The development is being paid for with a mix of funding from the state's Executive Office of Housing and Livable Communities — which funded more than half of the project — the U.S. Department of Housing and Urban Development, the city and the nonprofit Massachusetts Housing & Shelter Alliance. The housing authority also obtained some loans.
Worcester experienced a 30% increase in adult homelessness from March of 2022 to February of this year, according to Leah Bradley, CEO of Central Massachusetts Housing Alliance. The nonprofit runs family shelter and rental assistance programs and is the lead agency for the regional Continuum of Care, a regional planning body required by HUD to work toward solutions to homelessness.

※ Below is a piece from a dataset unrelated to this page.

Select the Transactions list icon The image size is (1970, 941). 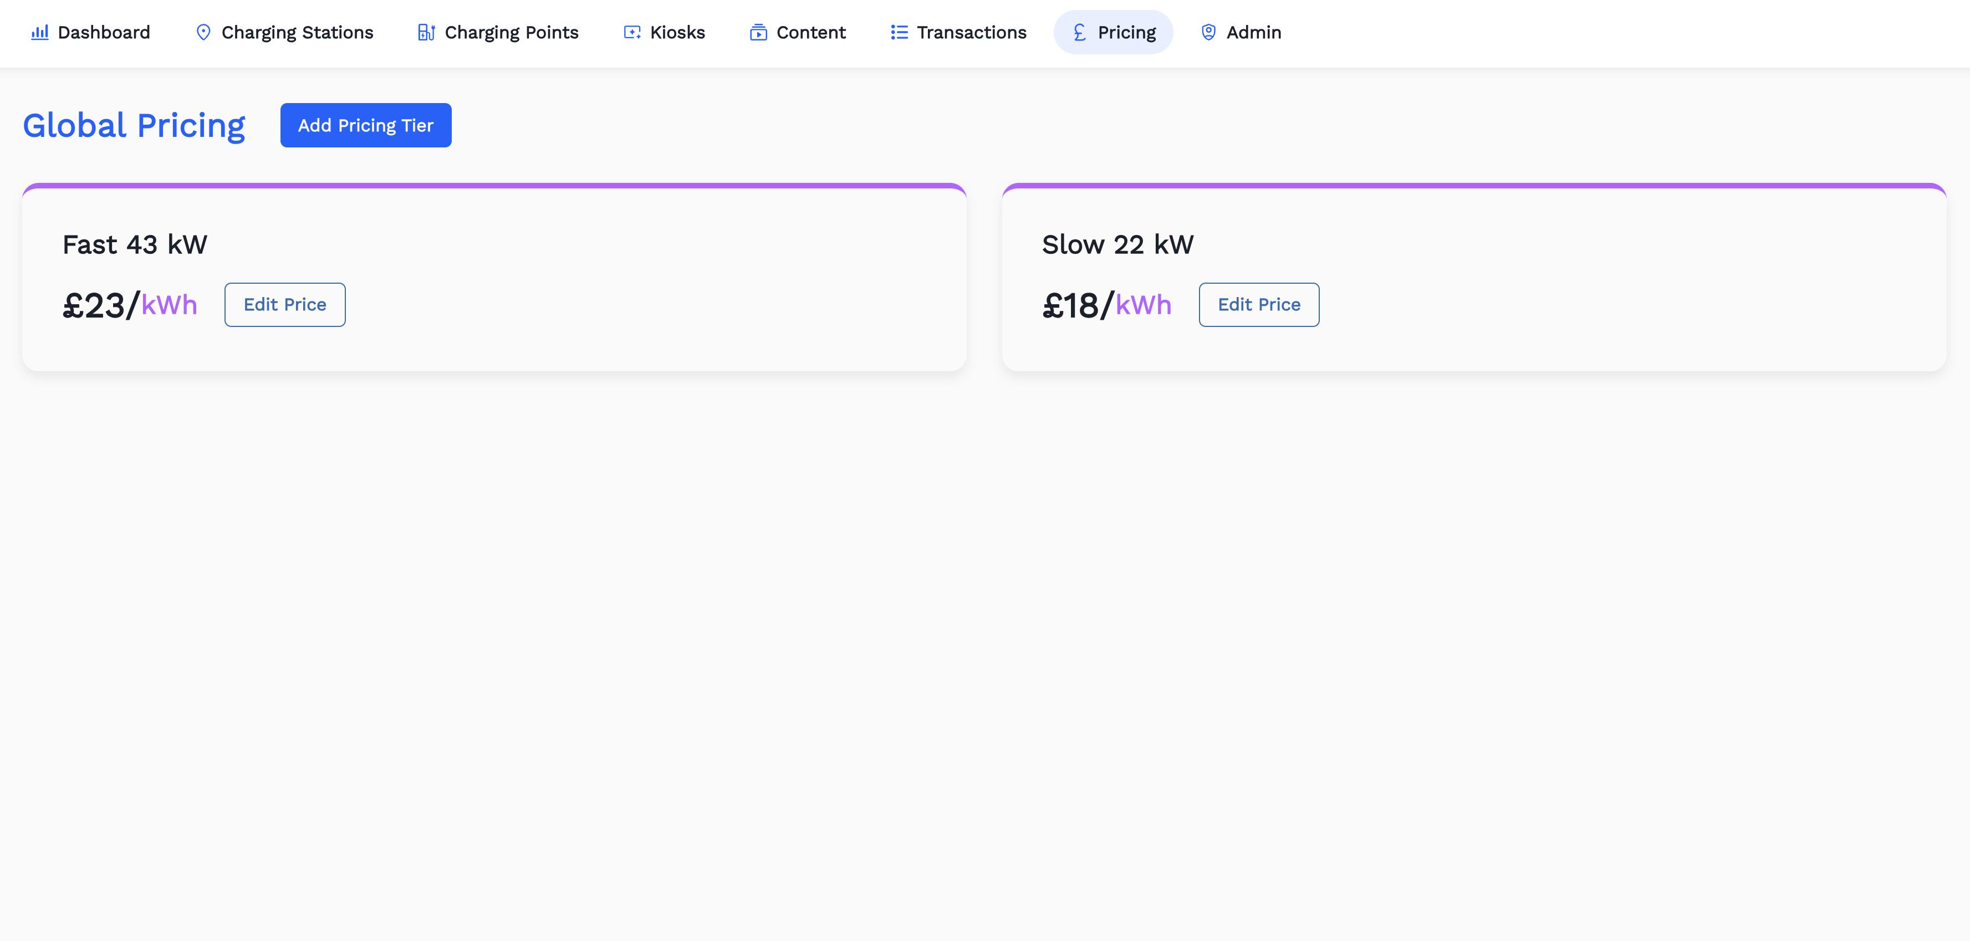click(898, 32)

Richard Gonzalez, a recovery coach who works for Worcester's Department of Health and Human Services, said the need for more supportive housing is highlighted by losses in the city just in the last few days.

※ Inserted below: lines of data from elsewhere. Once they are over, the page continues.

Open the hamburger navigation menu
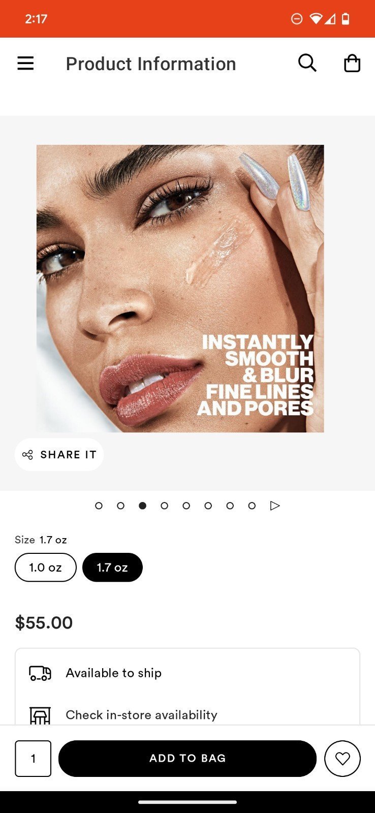 pos(25,64)
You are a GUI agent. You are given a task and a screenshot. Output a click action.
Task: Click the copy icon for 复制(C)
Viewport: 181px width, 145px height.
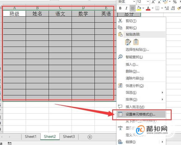120,27

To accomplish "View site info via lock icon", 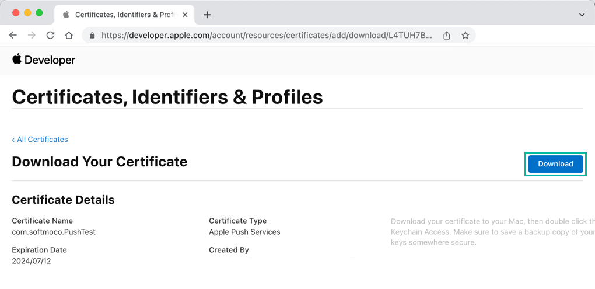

Two women he had been trying to help, both of whom were living in tents and were struggling with addiction, died of overdoses, Gonzalez said.
"It's very hard — even when they had the desire to get up and stay clean — living in a tent with the condition of loneliness, all the things you're lacking in life. All that affects emotions," Gonzalez said. "I've got my phone full of pictures of a lot of homeless people that have died ... and the pain is a reality. ... We need housing."

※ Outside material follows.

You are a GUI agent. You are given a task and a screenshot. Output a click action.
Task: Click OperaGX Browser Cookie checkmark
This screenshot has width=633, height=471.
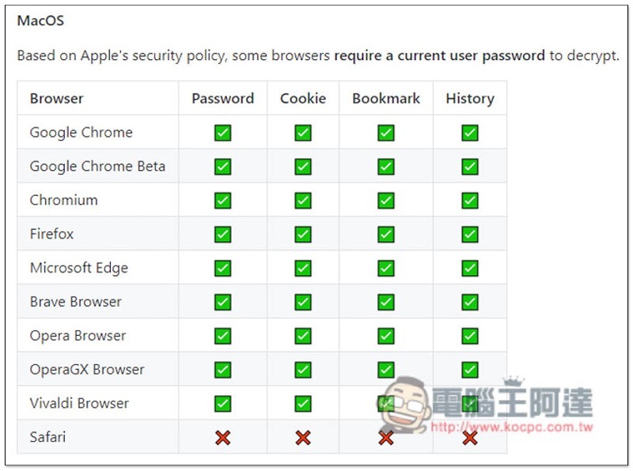pyautogui.click(x=303, y=370)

Corrales has been consulting other housing authorities in the region who've asked for more information on how they might explore developing permanent supportive housing on land they own.
Joe Finn, president of the Massachusetts Housing & Shelter Alliance, applauded the move.
"Imagine for a moment ... if we were able to engage all of our local housing authorities across the commonwealth to create this type of housing with these services and these resources," said Finn, who helped spearhead the Worcester project. "We would certainly be well on our way to ending the reality of chronic homelessness."
The housing and shelter alliance is part of a coalition of advocates, social service providers, developers and philanthropists that's been analyzing homelessness data and developing a proposal to scale up affordable housing in Massachusetts. According to the group, 10,000 additional units of permanent supportive housing are needed by 2030.
But securing funding for such projects is often a long, arduous process. Officials in Worcester had to apply for funding from the state multiple times as the project got delayed and costs rose.
Augustus, the state housing secretary and former Worcester city manager, said he hopes the Healey administration's $4 billion Affordable Homes Act will become law and make such projects easier to develop.
"One of the things we're doing is trying to have more money so we can not have to wait [through] multiple rounds of funding. And that's what happens [currently]. A lot of the times you can't fund 100% of the project," Augustus said.
The first tenants are expected to move into the new building in about a month. Agencies and outreach workers in Worcester who provide services to people who are chronically homeless are identifying potential applicants for the units.